*EXERCISE DETAILS*:
Count the lines in the records below that contain the string "resolution", where uppercase and lowercase must match. Reply with the number alone.

######

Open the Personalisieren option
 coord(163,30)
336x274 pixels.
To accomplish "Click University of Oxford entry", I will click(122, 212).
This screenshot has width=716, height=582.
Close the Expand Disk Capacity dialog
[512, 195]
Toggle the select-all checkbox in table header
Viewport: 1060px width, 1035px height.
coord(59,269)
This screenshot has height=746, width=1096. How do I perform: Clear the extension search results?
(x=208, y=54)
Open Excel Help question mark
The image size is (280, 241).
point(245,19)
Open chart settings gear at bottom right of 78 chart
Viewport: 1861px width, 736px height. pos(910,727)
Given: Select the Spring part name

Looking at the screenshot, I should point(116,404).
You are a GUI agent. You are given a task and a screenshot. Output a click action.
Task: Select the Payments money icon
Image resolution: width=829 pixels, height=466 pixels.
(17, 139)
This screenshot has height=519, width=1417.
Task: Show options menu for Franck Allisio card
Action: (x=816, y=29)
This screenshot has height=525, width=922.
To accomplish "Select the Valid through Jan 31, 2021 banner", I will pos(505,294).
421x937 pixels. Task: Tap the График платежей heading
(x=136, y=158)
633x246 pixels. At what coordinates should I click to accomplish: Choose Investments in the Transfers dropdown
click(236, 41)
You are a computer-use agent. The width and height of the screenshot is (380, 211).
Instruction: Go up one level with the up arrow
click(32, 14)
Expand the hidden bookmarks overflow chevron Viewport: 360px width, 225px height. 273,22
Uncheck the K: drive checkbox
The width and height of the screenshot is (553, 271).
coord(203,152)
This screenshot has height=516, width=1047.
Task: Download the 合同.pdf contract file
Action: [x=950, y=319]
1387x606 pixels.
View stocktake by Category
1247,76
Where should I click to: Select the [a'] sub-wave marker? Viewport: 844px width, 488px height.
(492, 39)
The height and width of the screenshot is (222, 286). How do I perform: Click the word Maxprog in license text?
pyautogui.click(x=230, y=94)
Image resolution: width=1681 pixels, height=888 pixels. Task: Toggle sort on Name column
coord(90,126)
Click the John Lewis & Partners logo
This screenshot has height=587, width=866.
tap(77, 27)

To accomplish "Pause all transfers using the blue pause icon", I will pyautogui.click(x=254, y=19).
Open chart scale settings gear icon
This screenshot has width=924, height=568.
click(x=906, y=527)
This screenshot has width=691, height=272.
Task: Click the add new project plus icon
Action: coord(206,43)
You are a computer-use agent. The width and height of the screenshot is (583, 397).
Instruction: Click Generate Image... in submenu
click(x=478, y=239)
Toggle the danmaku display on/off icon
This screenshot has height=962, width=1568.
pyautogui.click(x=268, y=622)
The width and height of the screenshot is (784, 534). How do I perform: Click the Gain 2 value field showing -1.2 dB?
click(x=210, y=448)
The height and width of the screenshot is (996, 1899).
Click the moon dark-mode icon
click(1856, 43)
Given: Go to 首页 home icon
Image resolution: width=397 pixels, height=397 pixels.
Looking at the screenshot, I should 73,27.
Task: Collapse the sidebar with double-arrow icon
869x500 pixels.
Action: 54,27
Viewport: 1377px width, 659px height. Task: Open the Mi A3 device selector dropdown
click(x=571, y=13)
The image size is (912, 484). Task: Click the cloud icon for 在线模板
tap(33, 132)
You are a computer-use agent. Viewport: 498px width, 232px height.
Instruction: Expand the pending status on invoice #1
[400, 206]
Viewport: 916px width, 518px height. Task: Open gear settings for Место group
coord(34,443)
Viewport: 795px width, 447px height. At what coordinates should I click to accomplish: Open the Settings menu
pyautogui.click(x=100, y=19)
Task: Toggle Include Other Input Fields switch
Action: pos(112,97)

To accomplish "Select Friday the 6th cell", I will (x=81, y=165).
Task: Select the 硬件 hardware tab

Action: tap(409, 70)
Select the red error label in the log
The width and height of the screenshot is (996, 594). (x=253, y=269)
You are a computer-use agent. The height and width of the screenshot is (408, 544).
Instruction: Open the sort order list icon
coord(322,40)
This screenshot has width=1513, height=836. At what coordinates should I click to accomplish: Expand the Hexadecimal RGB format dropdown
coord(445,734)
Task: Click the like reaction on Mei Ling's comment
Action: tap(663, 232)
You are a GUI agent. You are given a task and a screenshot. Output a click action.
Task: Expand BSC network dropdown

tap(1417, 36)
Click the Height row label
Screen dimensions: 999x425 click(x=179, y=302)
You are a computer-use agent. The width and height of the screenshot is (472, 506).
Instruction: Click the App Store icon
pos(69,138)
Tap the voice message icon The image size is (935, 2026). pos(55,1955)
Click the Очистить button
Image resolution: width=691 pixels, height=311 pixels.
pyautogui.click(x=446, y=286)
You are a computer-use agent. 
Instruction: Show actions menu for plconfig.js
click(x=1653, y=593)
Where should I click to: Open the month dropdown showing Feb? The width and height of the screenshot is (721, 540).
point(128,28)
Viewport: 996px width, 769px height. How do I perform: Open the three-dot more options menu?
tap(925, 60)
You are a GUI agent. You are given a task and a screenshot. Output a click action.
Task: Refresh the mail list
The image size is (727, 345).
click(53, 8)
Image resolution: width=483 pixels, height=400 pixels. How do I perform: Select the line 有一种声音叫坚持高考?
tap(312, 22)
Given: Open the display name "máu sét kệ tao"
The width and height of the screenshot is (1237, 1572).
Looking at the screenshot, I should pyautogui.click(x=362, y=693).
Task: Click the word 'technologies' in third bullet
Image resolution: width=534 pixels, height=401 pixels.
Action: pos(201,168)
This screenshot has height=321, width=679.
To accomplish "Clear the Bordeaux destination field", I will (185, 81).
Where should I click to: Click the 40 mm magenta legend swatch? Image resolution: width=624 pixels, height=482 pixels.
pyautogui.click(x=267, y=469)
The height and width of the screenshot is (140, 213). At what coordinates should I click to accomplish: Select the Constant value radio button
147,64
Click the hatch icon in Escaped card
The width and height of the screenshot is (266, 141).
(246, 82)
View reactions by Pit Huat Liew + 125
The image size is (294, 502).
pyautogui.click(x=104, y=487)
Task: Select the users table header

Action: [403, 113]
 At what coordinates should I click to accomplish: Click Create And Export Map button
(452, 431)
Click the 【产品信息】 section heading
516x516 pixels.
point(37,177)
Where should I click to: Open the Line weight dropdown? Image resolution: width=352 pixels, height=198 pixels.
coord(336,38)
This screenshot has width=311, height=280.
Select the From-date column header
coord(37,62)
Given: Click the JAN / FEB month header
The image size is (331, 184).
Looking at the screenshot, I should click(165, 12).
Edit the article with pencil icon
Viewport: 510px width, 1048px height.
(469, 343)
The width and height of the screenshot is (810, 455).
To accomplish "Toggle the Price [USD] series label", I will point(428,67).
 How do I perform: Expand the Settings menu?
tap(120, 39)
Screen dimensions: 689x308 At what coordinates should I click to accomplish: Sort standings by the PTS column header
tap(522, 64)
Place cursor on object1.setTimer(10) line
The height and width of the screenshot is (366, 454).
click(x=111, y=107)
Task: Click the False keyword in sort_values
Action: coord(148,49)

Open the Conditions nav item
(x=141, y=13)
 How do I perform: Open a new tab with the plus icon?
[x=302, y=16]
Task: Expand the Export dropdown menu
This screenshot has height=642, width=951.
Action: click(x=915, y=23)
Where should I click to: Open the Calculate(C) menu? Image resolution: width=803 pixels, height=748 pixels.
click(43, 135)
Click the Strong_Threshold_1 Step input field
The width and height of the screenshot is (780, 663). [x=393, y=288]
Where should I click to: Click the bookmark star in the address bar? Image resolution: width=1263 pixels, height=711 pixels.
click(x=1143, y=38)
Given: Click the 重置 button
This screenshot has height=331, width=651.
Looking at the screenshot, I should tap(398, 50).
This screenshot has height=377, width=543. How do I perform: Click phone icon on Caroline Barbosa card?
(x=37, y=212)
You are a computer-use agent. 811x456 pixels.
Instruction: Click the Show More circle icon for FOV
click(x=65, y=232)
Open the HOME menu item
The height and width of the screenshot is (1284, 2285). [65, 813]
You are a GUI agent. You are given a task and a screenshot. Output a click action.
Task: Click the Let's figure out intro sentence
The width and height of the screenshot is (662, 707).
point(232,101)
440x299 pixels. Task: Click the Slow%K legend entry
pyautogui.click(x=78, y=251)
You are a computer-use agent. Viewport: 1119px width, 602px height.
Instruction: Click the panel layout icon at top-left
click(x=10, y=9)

######

*WRITTEN SOLUTION*:
10